WAYNESBORO — The July real estate report for Waynesboro, Staunton and Augusta County offers signs that the beleaguered industry may have finally turned a corner. For one thing, the prices of lower-to-middle end homes — those below $350,000 — are surging, a welcome change for a market that until recently had been relatively stagnant since the nationwide housing crash nine years ago ushered in one of the worst recessions in U.S. history.
The report for July also indicates most homes for sale spent fewer days on the market, and included fewer foreclosures.
Rick Kane, president-broker of Westhills Ltd. Realtors, said those positive trends have had a downside for buyers. As homes spend less time on the market, the current inventory of houses for sale has dropped markedly. At the end of July, some 462 homes were on the market. Compare that to the inventory of more than 1,500 back in August of 2010. That the lower inventory and increased demand means buyers will naturally pay more.
During the recession, inventory in the area began to increase soon after the housing bubble crashed.

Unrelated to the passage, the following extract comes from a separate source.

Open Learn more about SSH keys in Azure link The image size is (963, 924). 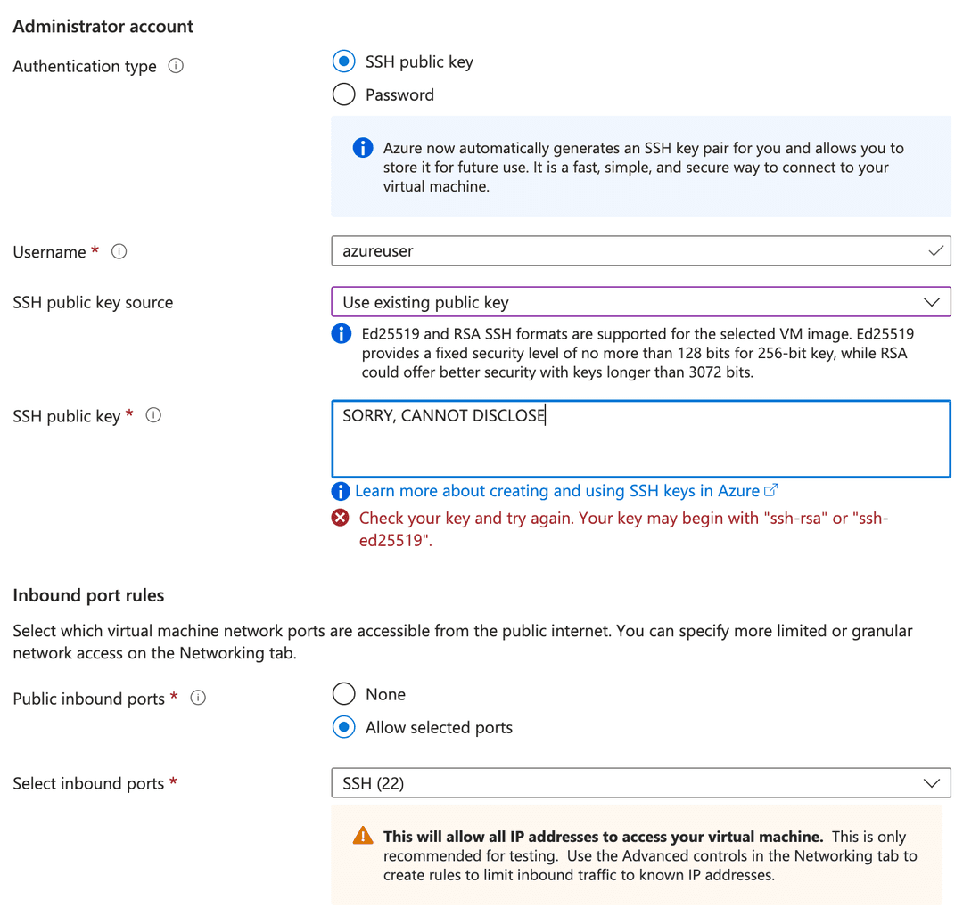(556, 491)
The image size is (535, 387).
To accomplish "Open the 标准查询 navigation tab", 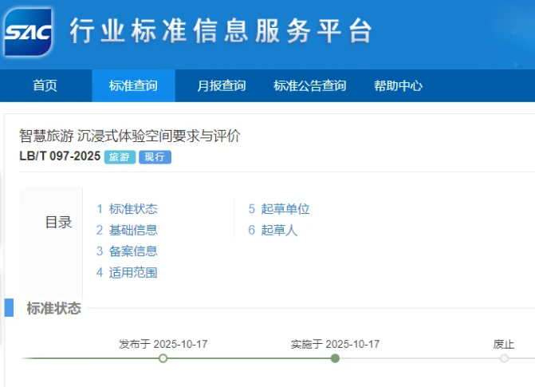I will click(133, 86).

“In January 2009 we were at 498, by November 2009 we were at 1,302,” Kane said. And by August 2010, the housing inventory had increased to 1,509.
The July report compiled by Kane also shows an average 79 days on the market, and a foreclosure rate of 3.7 percent, the lowest in years. The foreclosure rate was 5.5 percent as recently as May of last year.
Kane said the local housing pictures generally mirrors the trend nationally.
“There is a rise in consumer confidence based on the improvements in the stock market,” he said.
But for the good news to continue, Kane said there must be positive news on wages and employment. While area unemployment is low in Augusta County, the most significant 2017 job increases have come in relatively lower-wage industries.
Kane said housing sales in July are positive on all fronts except for homes nearing the $400,000 or more range. “If you put something on the market above $350,000 you might get one person,” he said.
The $200,271 July average sales price is slightly down from April, but considerably higher than January’s $179,138. Sales for the year through July are up 4.6 percent in the region as compared to 2016 sales through July.
“The lower price ranges are in a seller’s market,” Kane said.
He said a good sale or new home build in the area would be in the $225,000 to $250,000 range, with three bedrooms, two baths and 1,200 to 1,400 square feet.
The statewide housing report for July, released by Virginia Realtors, also had a positive report.
The year-to-date volume rose 9.7 percent over the same period in 2016. The statewide median sales price in July 2017 was $295,000, an increase of 6 percent from the median price of July 2016.
Claire Forcier-Rowe, the 2017 president of Virginia Realtors, said in a release that “low rates and lasting consumer confidence have propelled buyers into Virginia’s market faster than sellers are committing to list their properties.”
She said “there’s a premium on new inventory that’s evident in the price trends and speed of transactions this year.”